Читаем Комментарии переводчика к «Александрийскому квартету» Л. Даррелла полностью

Итак, впереди еще два романа, и если вслед за Юлией Кристевой рассматривать «новое», «неожиданное» как основу эстетической значимости текста, то, несмотря на все мои цитаты из «Маунтолива» и «Клеа», они (романы) должны, по идее, показаться читателю весьма эстетически значимыми. Так что не советую особенно доверять радости узнавания — Даррелл мастер путать следы. Да и на вкус эти книги будут куда как разными. Кто-то считает «Маунтолива» лучшим романом из четырех, «становым хребтом» всего «Квартета», «Клеа» же — явной авторской неудачей, следствием стремления прыгнувшего не по росту автора удержаться в высшей точке. Кто-то, наоборот, разглядел в «Клеа» цель и смысл тетралогии. Подождем покуда.

Третье приближение к Александрии: ключ на шестнадцать

Неожиданный третий роман «Квартета»

Что, читатель, удивились? Не вы первый, не вы, дай Бог, последний. После роскошной лирики «Жюстин» и «Бальтазара», после открытой — вроде бы напоказ — динамики воспоминаний и чувств незадачливого литератора и любовника Л.-Г. Дарли, повествователя по совместительству, — вдруг отстраненная, от третьего лица, манера, всеведущий автор, подхихикивающий открыто из-за спин героев главных и неглавных; сам Л.-Г. Дарли со сладострастным своим расковыриванием старых болячек становится статистом на дальнем, более чем дальнем плане, а роман приобретает сходство то ли с фарсом в духе раннего Ивлина Во, то ли с политическим детективом, если взялся бы вдруг, скажем, Дэшиел Хэммет за детективы именно политические.
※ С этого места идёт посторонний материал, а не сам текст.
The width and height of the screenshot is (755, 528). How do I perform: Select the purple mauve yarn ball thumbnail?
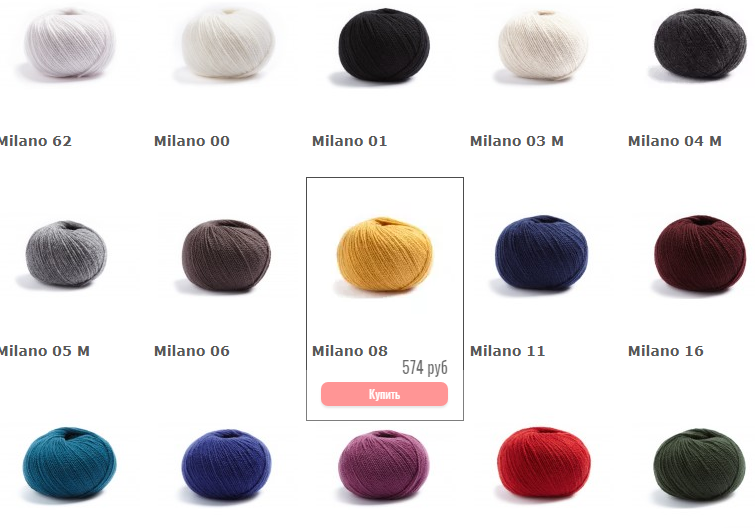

Жаль, скажете вы? Жаль, конечно, очень жаль. И будь я не переводчик, а читательница, мне более всего было бы жаль столь симпатичных персонажей, униженных автором и оскорбленных. Нессима — в особенности, но даже хотя бы и «преданного как собака» Нессимова секретаря Селима. Придут невольно на память приведенные Н. Трауберг слова одной из ранних читательниц Честертонова «Человека, который был Четвергом»: «Ну, это понравится, как же — все оказались стукачами». Но, с другой стороны, ведь текст-то взял? Особенно отдельными частями — пронял? И к смутной горечи за героев почти уже прозосериала не примешалось разве злорадное — давно пора? В отношении, ну, скажем, взыскующей абсолюта всеобщей подружки Жюстин? То-то…

У соотечественников (и соязычников) Даррелла единой точки зрения на сей внезапный поворот — не сюжета, но техники повествования — тоже нет. Так, Фредерик Карл считает «Маунтолив» самым слабым из романов тетралогии, основав свою точку зрения на том, что Даррелл отходит здесь от удачно найденной повествовательной техники ради возврата к «ортодоксальному» роману, вследствие чего текст теряет яркость и самостоятельность.[36] Есть мнения, однако, и прямо противоположные. Кое-кто видит в «Маунтоливе» вообще чуть ли не единственное оправдание факту написания «Квартета». Да и у самого автора для подобной измены столь счастливо найденной манере были свои веские основания, недаром же Даррелл называл роман сей «точкой опоры и рациональным фундаментом всей вещи».[37] Полностью понять, зачем Лоренсу Дарреллу понадобился «Маунтолив», можно лишь по прочтении всего «Квартета», а потому — пишу что хочу и как хочу, всяко лыко в строку. Читательниц прошу не беспокоиться и особо скучные места пропускать не глядя.

Подобие экспертной оценки

Действие романа носит линейный характер, в центре повествования — субъект, внутренняя эволюция которого и является предметом текста. Субъектно-объектные отношения разрабатываются с тягой к уравновешенности и отвечают в целом традиционной реалистической («бальзаковской») модели. Повествование объективировано и ведется от третьего лица, повествователь всеведущ, и предполагается, что излагаемые им истины носят общезначимый характер. В то же время внутренний мир центральных персонажей разработан достаточно глубоко, каждый из них обладает самостоятельным «голосом» и служит предметом «исследования». Образность носит обобщенный характер и, следовательно, также претендует на общезначимость эстетического воздействия. Центральный конфликт — между идеалом и действительностью — решается на основе симметрической композиции, возвращающей изменившегося персонажа в начальную точку пути. Пафос текста — констатация неизбежности утраты духовных ценностей в современном мире и героизация стоического сопротивления уходящего патриархального типа личности. Текст в общих чертах отвечает традиционной модели романа «минус воспитание» как разновидности романа воспитания. Стиль письма импрессионистичен с элементами натурализма и романтической возвышенности. Однако же форма и проблематика традиционного романа воспитания используются Дарреллом в качестве плацдарма для полемики со свойственным искусству XIX века способом видения мира, что придает роману в целом выраженный привкус парафразы.